En la cinematografía colombiana, la figura femenina suele estar encasillada en papeles de madres o víctimas, casi siempre sin autonomía ni independencia fuera de los mandatos sociales y familiares. Esta tendencia persiste incluso cuando la directora es mujer, reflejando un sistema patriarcal y heteronormativo que moldea tanto la narrativa como la construcción de personajes femeninos.

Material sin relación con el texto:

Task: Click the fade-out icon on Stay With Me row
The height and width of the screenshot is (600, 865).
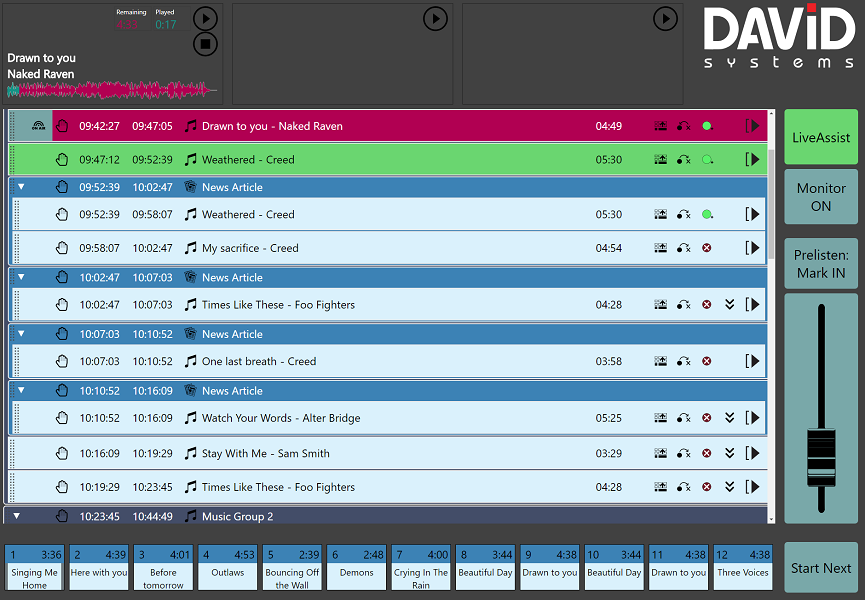Action: click(684, 454)
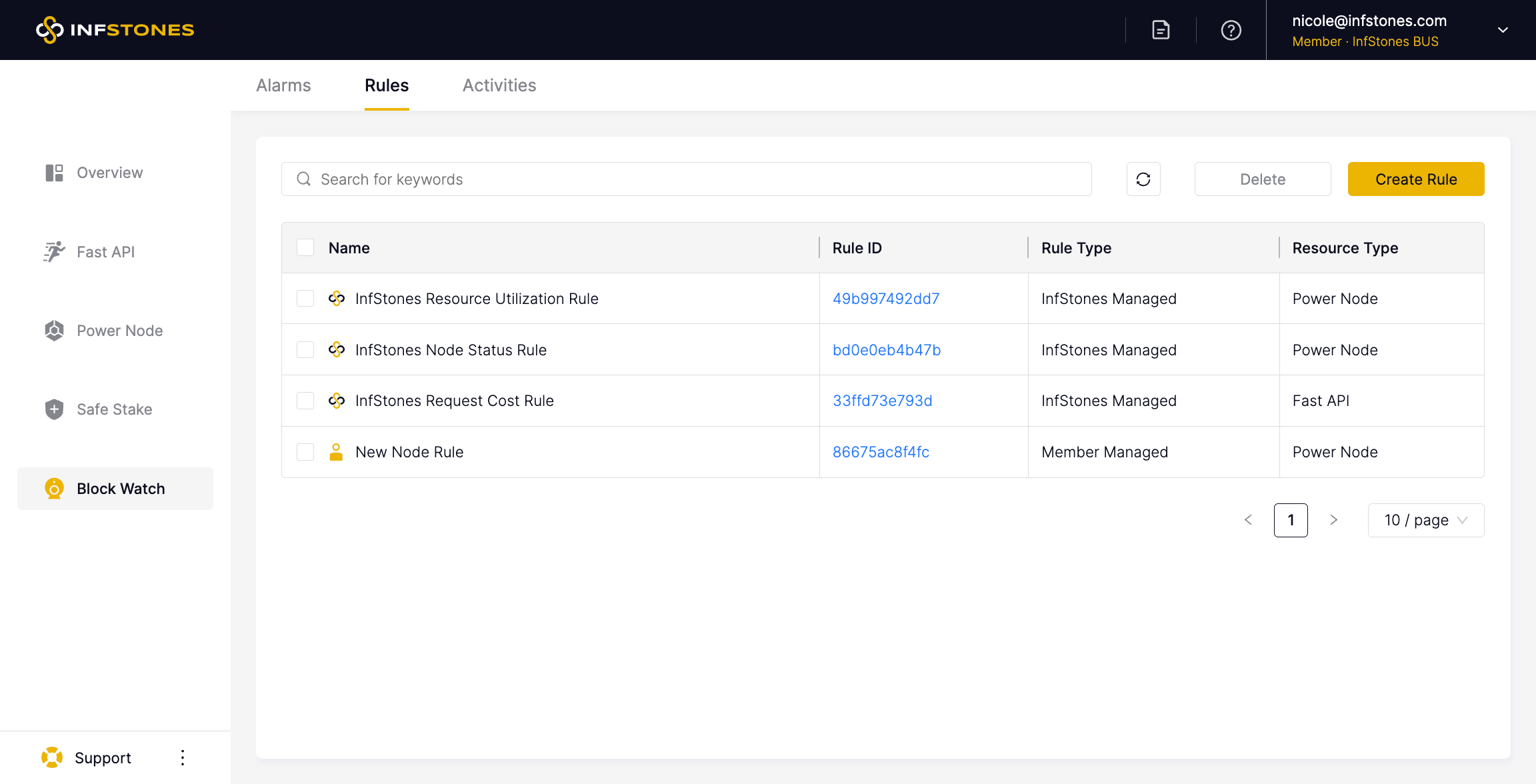Select the InfStones Node Status Rule checkbox

pos(305,350)
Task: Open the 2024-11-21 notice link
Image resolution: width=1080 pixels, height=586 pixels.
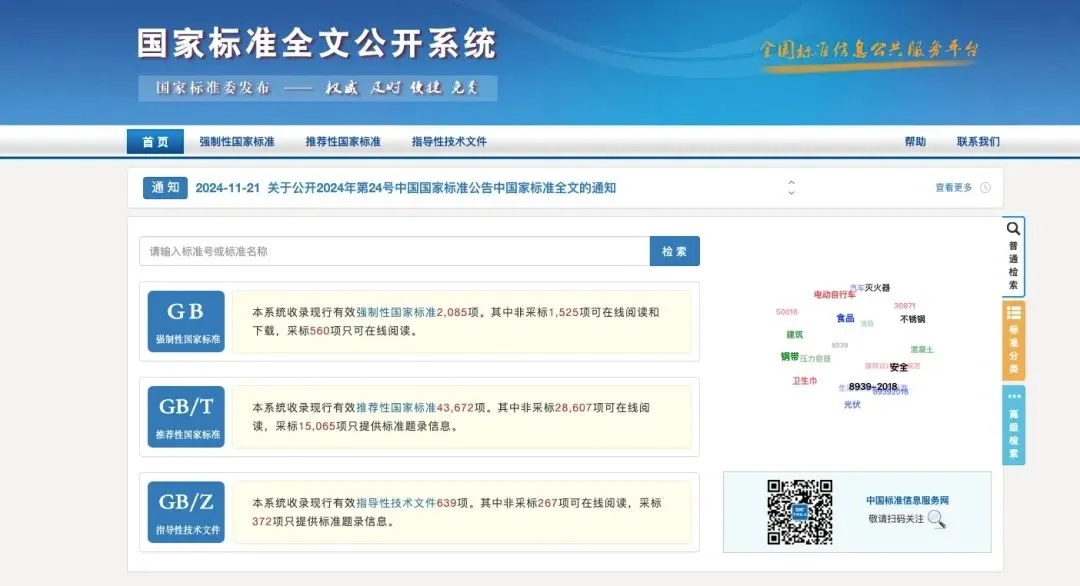Action: coord(406,188)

Las protagonistas de estas historias rara vez escapan a las limitaciones impuestas por la mirada masculina y los estereotipos tradicionales. Esto se observa desde los relatos pioneros de cineastas como Camila Loboguerrero, cuya obra muestra personajes femeninos subordinados a figuras masculinas, aun cuando parecen rebeldes o autónomas. Incluso en biografías como la de María Cano, líder sindical colombiana, se evidencia cómo el contexto histórico y político dominado por hombres restringe la agencia femenina.

Dos ejemplos recientes ilustran esta realidad: “Chocó” (Jhonny Hendrix, 2012) y “Amparo” (Simón Mesa, 2022). En la primera, la protagonista afrodescendiente soporta abusos machistas mientras sostiene a sus hijos con trabajos precarios. En la segunda, una madre lucha desesperadamente para evitar que su hijo sea reclutado por el ejército, centrando su vida en la protección de su familia. Ambos personajes encarnan el sacrificio y la lucha desde su rol maternal, mostrando la carga emocional y estructural que el cine colombiano pone sobre las mujeres.

Este esquema representa un patrón constante donde las figuras femeninas no solo quedan subordinadas a la esfera masculina, sino que también son limitadas a un espacio que legitima su sufrimiento y sacrificio como parte natural del ser mujer. Dicha representación plantea un desafío para futuros relatos que buscan mostrar a las mujeres colombianas con una voz propia y desde su propia perspectiva.